Stata: Data Analysis and Statistical Software

Notice: On April 23, 2014, Statalist moved from an email list to a forum, based at statalist.org.
[Date Prev][Date Next][Thread Prev][Thread Next][Date Index][Thread Index]
Re: st: Reconcile Log Transformed with Untransformed Results

From	Erasmo Giambona <[email protected]>
To	[email protected]
Subject	Re: st: Reconcile Log Transformed with Untransformed Results
Date	Wed, 3 Mar 2010 10:20:08 +0100
Thank you all very much!
Erasmo

On Thu, Feb 25, 2010 at 11:09 PM, Nick Cox <[email protected]> wrote:
> I agree with Austin, but a little more can be said. Extracts follow from -transint.hlp- which is part of -transint- (SSC), updated slightly.

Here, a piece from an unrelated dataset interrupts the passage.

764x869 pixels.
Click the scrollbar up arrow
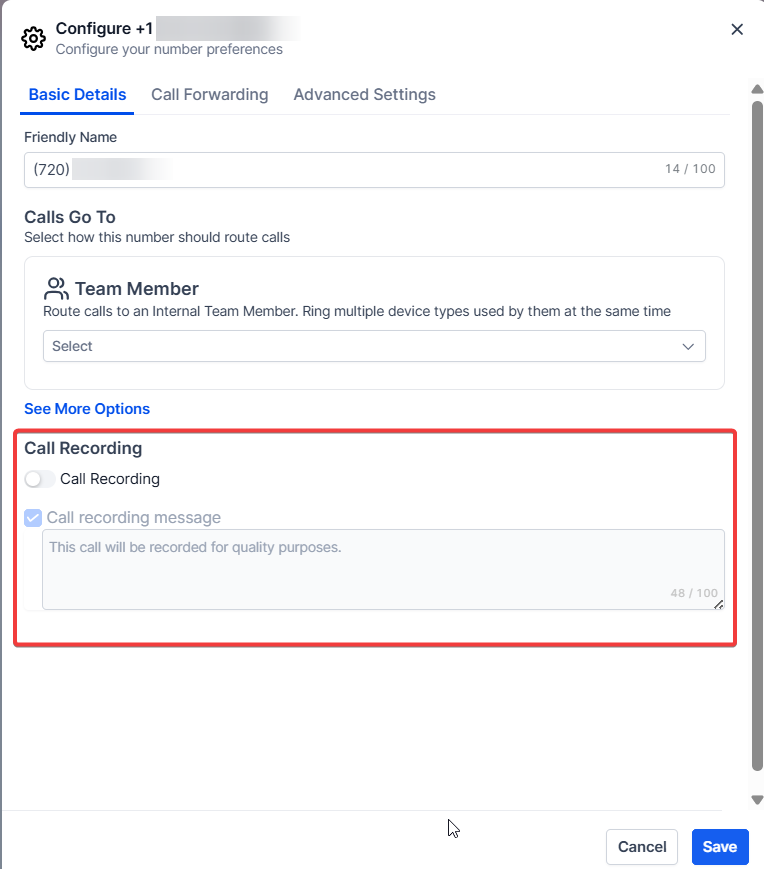point(757,90)
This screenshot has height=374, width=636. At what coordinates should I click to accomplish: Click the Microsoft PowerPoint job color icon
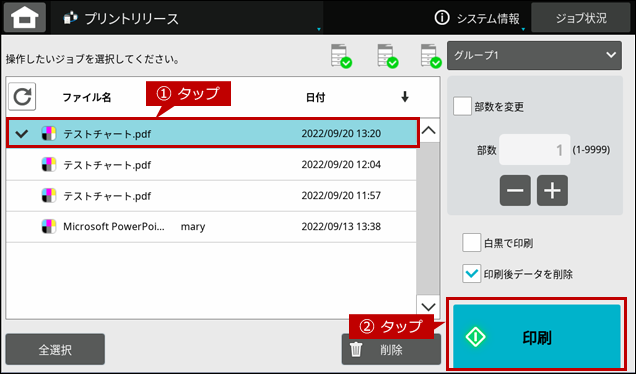click(49, 226)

I don't think any of this rescues Erasmo from his predicament, as he wants to keep all the properties of logarithms even though some of the requisite assumptions do not apply to his situation.
>
> % start extract
>
>    Most of the literature on transformations focuses on one or both of two related
>    situations: the variable concerned is strictly positive; or it is zero or positive.

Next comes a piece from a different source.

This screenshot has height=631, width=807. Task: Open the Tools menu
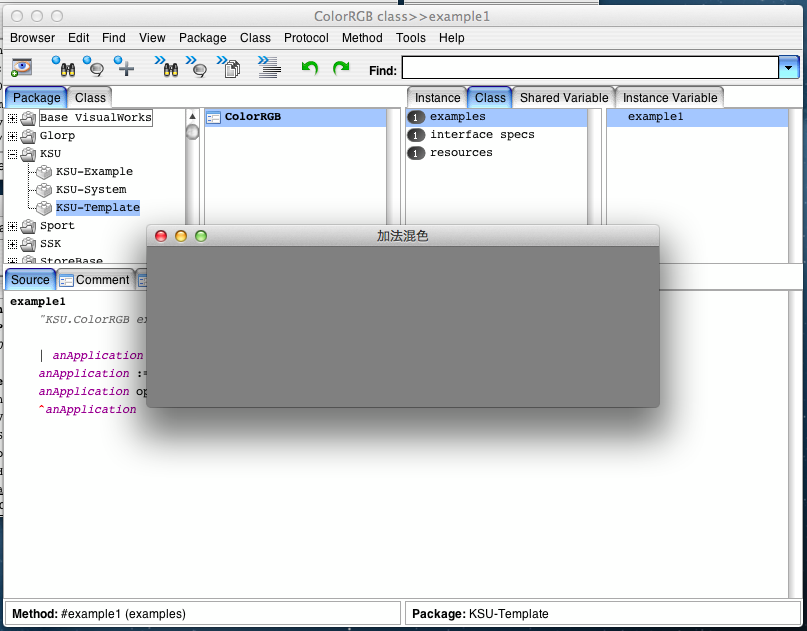click(x=410, y=38)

>    If the first situation does not hold, some transformations do not yield real number
>    results (notably, logarithms and reciprocals); if the second situation does not
>    hold, then some other transformations do not yield real number results or more
>    generally do not appear useful (notably, square roots or squares).
>
>    However, in some situations response variables in particular can be both positive
>    and negative. This is common whenever the response is a balance, change, difference
>    or derivative. Although such variables are often skew, the most awkward property
>    that may invite transformation is heavy (long or fat) tails, high kurtosis in one
>    terminology.  Zero usually has a strong substantive meaning, so that we wish to
>    preserve the distinction between negative, zero and positive values. (Note that
>    Celsius or Fahrenheit temperatures do not really qualify here, as their zero points
>    are statistically arbitrary, for all the importance of whether water melts or
>    freezes.)
>
>    In these circumstances, experience with right-skewed and strictly positive variables
>    might suggest looking for a transformation that behaves like ln x when x is positive
>    and like -ln(-x) when x is negative.  This still leaves the problem of what to do
>    with zeros. In addition, it is clear from any sketch that (in Stata terms)
>
>        cond(x <= 0, -ln(-x), ln(x))
>
>    would be useless. One way forward is to use
>
>        -ln(-x + 1)    if x <= 0,
>        ln(x + 1)     if x > 0.
>
>    This can also be written
>
>        sign(x) ln(|x| + 1)
>
>    where sign(x) is 1 if x > 0, 0 if x == 0 and -1 if x < 0.  This function passes
>    through the origin, behaves like x for small x, positive and negative, and like
>    sign(x) ln(abs(x)) for large |x|.  The gradient is steepest at 1 at x = 0, so the
>    transformation pulls in extreme values relative to those near the origin.  It has
>    recently been dubbed the neglog transformation (Whittaker et al. 2005).  An earlier
>    reference is John and Draper (1980).  In Stata language, this could be
>
>        cond(x <= 0, -ln(-x + 1), ln(x + 1))
>
>    or
>
>        sign(x) * ln(abs(x) + 1)
>
>    The inverse transformation is
>
>        cond(t <= 0, 1 - exp(-t), exp(t) - 1)
>
>    A suitable generalisation of powers other than 0 is
>
>        -[(-x + 1)^p - 1] / p    if x <= 0,
>          [(x + 1)^p - 1] / p    if x > 0.
>
>    Transformations that affect skewness as well as heavy tails in variables that are
>    both positive and negative were discussed by Yeo and Johnson (2000).
>
>    Another possibility in this terrain is to apply the inverse hyperbolic function
>    arsinh (also known as arg sinh, sinh^-1 and arcsinh).  This is the inverse of the
>    sinh function, which in turn is defined as
>
>        sinh(x) = (exp(x) - exp(-x)) / 2.
>
>    The sinh and arsinh functions can be computed in Mata and Stata as sinh(x) and          asinh(x).
>
>    The arsinh function also too passes through the origin and is steepest at the
>    origin.  For large |x| it behaves like sign(x) ln(|2x|).  So in practice neglog(x)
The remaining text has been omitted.